DELIVERING required water savings and maximising the system’s efficiency is the preferred ‘reset’ option for the troubled Goulburn-Murray Water Connections Project.

The $2 billion system modernisation project, which upgrades century-old irrigation infrastructure and aims to save water that’s handed back to the environment, was stalled after an independent body found that fundamental changes were required to deliver the project within budget and achieve the required water savings.

The mid-term review found the assumptions underpinning the project were no longer appropriate. It was assumed about 3000 landowners would choose to leave irrigated agriculture by terminating 45 per cent of delivery share in the Goulburn Murray Irrigation District, but the review found that only 14 per cent, or about 1000 landowners, were likely to terminate.

The review also found there less time has been available to deliver the project; securing landowner agreements has been more complex and the availability of suitably qualified resources in the GMID had been more challenging.

The rural water supplier was stripped of its management of the project as a result, and a Project Control Group established after the Commonwealth and Victorian governments admitted the project would run out of time and money if it continued.

The Connections Project must deliver 429 gigalitres of water savings, which contributes to Victoria’s overall obligations toward the Murray Darling Basin Plan. 

Half the promised water savings are still to be found and more than $1.2 billion already spent, with $338 million of uncommitted funds remaining to complete the chaotic project.

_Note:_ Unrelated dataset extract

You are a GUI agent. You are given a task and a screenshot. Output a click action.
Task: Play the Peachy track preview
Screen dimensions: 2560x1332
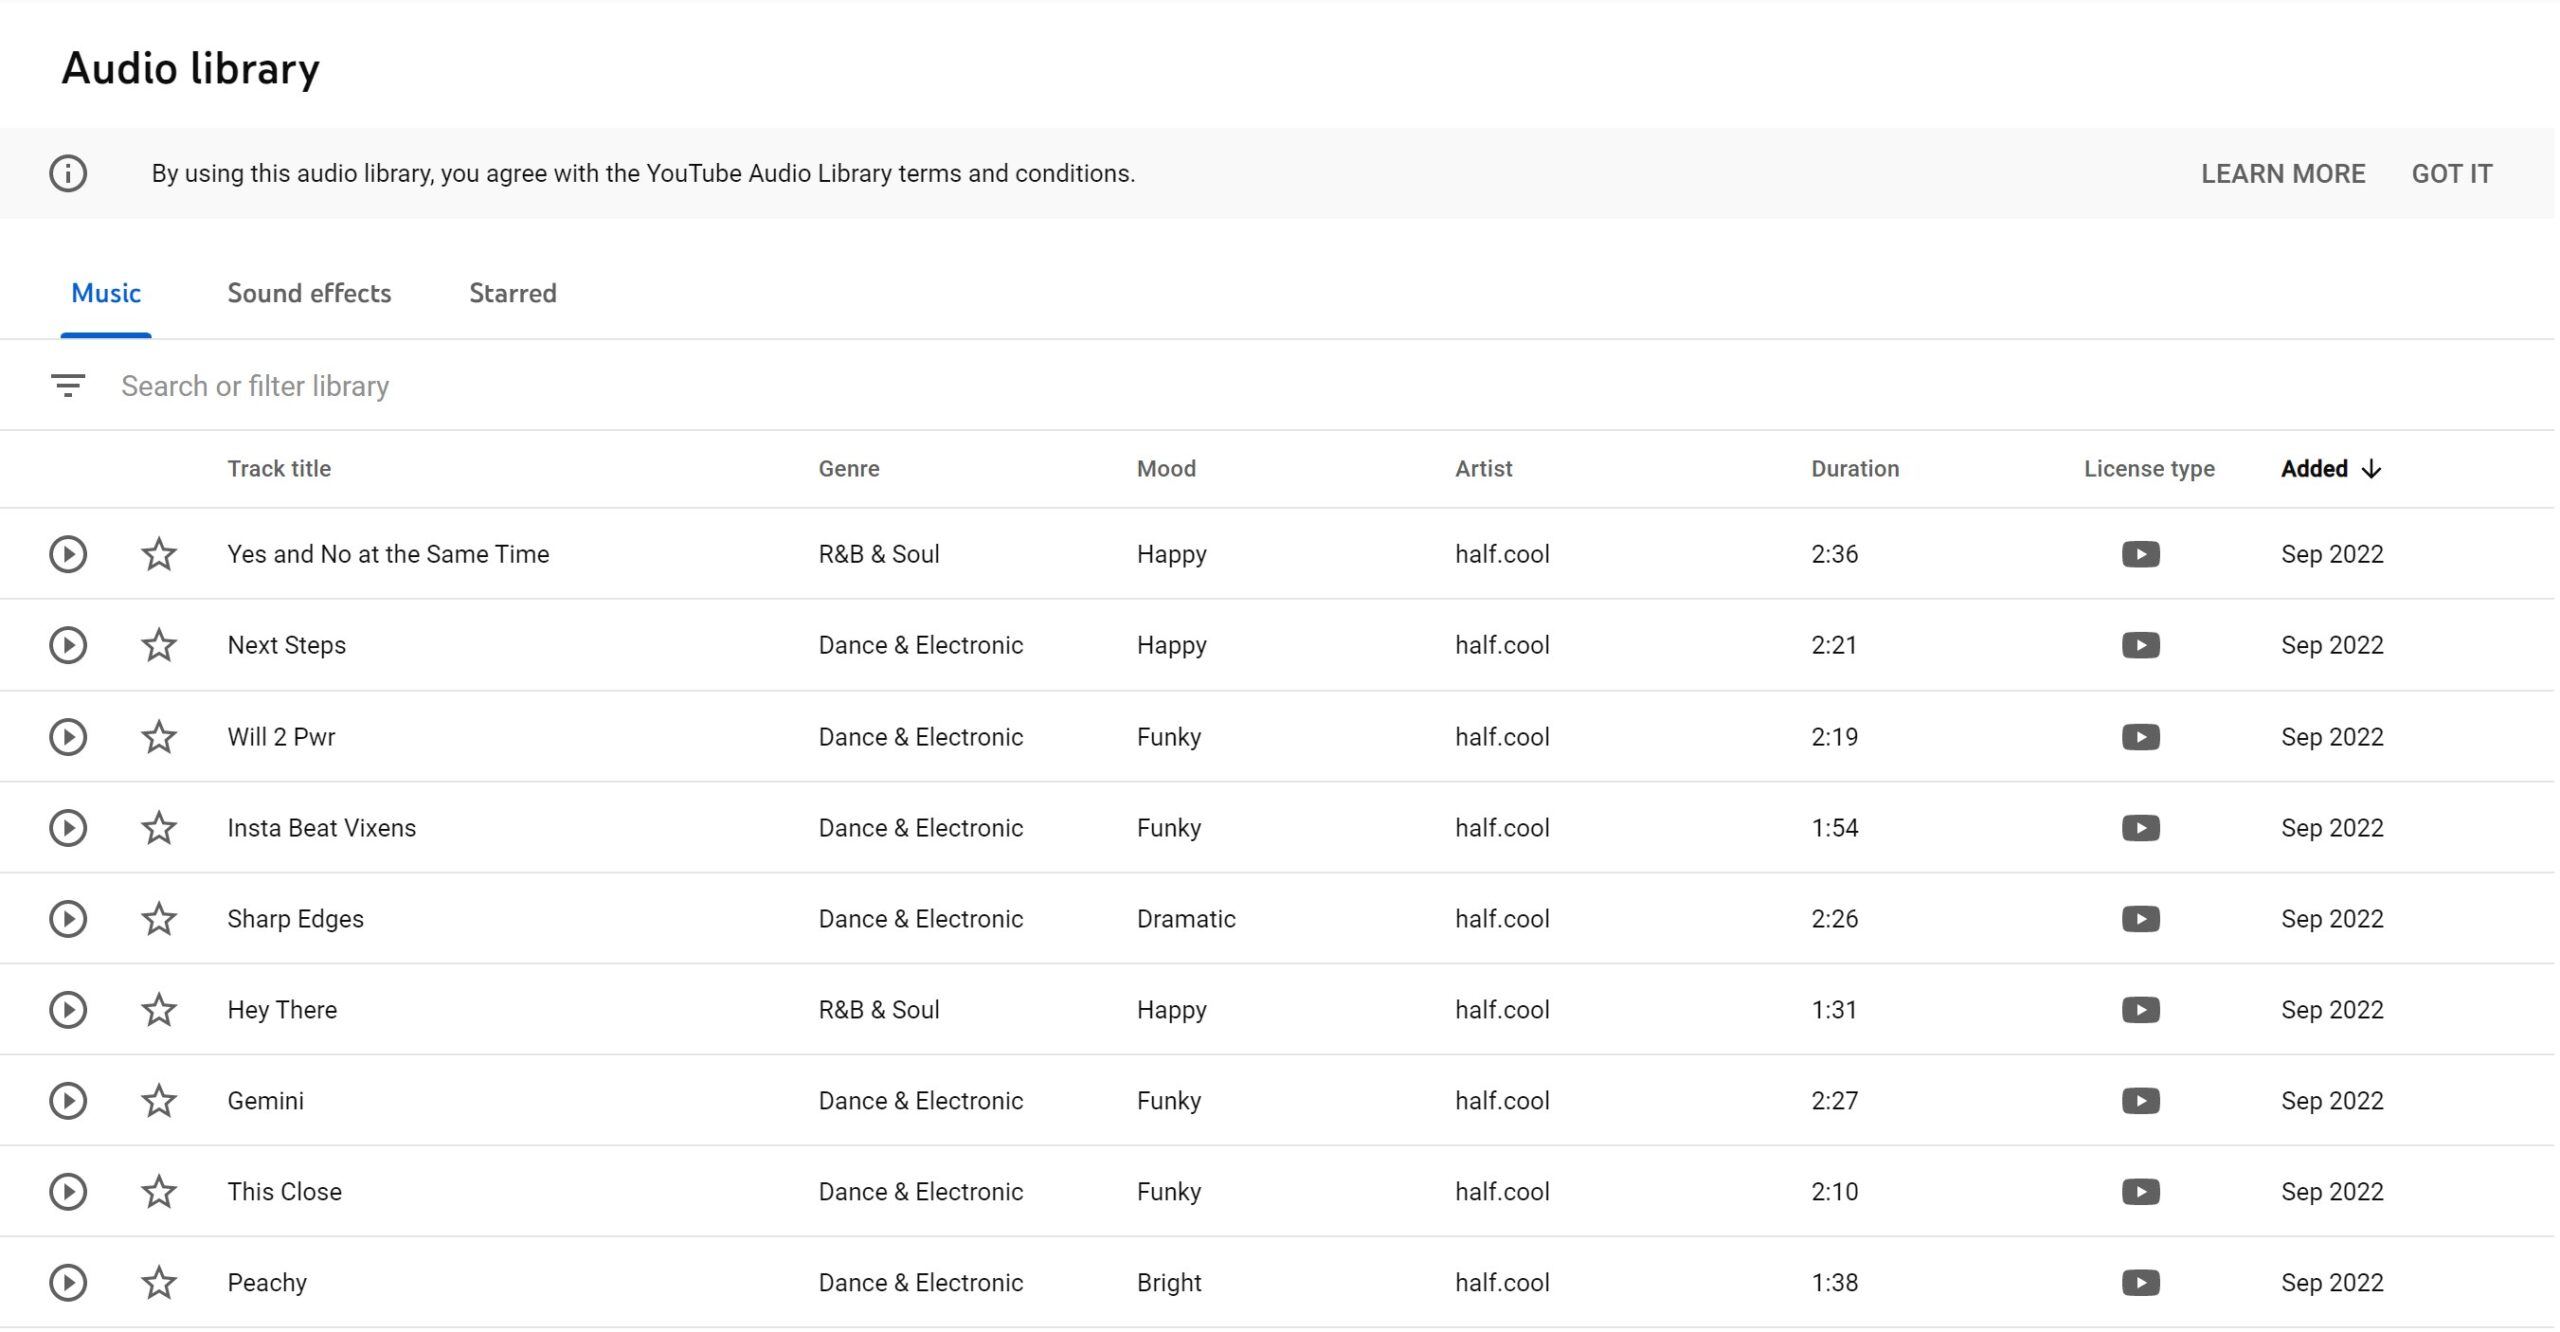[68, 1283]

Four options for the uncommitted works have been identified, which were viewed and commented on by close to 50 people at one of about a dozen community consultation sessions across northern Victoria last Thursday.

The Project Control Group’s preferred option will see a combination of all options, where individual connections would be tailored explicitly for the conditions and attributes of each channel.

During a roundtable discussion, district irrigators emphatically supported the preferred option, which incorporates local knowledge.

Project Control Group chairman, Mike Walsh said the individual connections would be tailored explicitly for the conditions and attributes of each channel.